- 12 eggs, at room temperature
- 330 gm raw caster sugar (1½ cups)
- 2 lemons, finely grated rind only
- 370 gm plain flour, triple sifted (2½ cups)
- 120 gm butter, melted and cooled
- 2 tbsp thyme leaves
- 300 ml pouring cream, whipped to soft peaks
- For dusting: sugar
- 165 ml lemon juice
- 220 gm butter, coarsely chopped
- 165 gm caster sugar (¾ cup)
- 4 egg yolks
- 2 eggs
Lemon and thyme syrup
- 180 gm raw caster sugar
- 60 ml lemon juice (¼ cup)
- 2 lemons, zested rind only
- 8 thyme sprigs
- 50 ml limoncello
- 1For lemon butter, combine lemon juice and butter in a heavy-based saucepan and stir over low heat until butter melts. Whisk sugar, egg yolks and eggs in a bowl until combined, add to lemon juice mixture and stir continuously for 4-5 minutes or until mixture thickens slightly, transfer to a container and refrigerate until completely cold. Makes about 2 cups.

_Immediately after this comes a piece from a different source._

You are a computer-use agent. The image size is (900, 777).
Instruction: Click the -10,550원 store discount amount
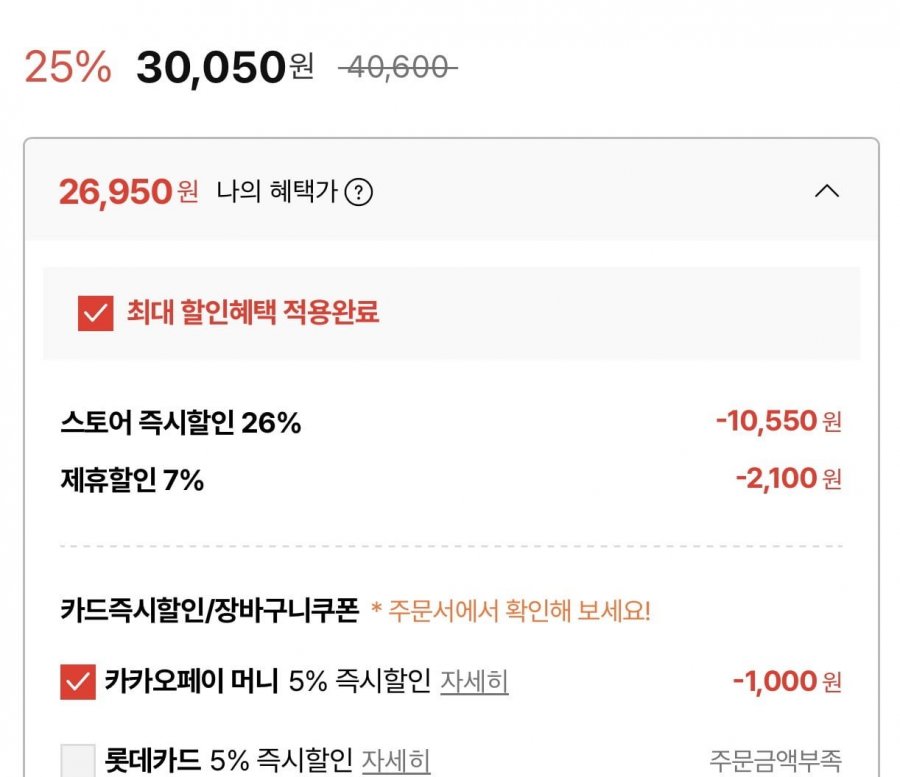tap(778, 422)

- 2For lemon and thyme syrup, combine sugar, lemon juice and ¾ cup water in a small saucepan and stir over medium-high heat until sugar dissolves, add lemon zest and bring to the boil. Reduce heat to medium, simmer for 15-20 minutes or until zest is translucent, add thyme and simmer for another 2 minutes. Remove from heat, add limoncello and stir to combine. Cool completely.
- 3Preheat oven to 160C. Using an electric mixer on high speed, whisk eggs, sugar and lemon rind for 7-8 minutes or until tripled in volume. Sift over flour, then fold through using a large metal spoon, add butter and thyme and fold through. Pour into a buttered and floured 28cm-diameter cake pan, filling to 3cm below rim (there may be mixture left over). Bake for 35-40 minutes or until golden and centre springs back when pressed gently with a fingertip. Cool for 5 minutes in pan, then transfer to a wire rack and cool completely.
- 4To serve, halve cake horizontally, spread base with cream and lemon butter and sandwich with top. Scatter top with white sugar, drizzle syrup over and serve.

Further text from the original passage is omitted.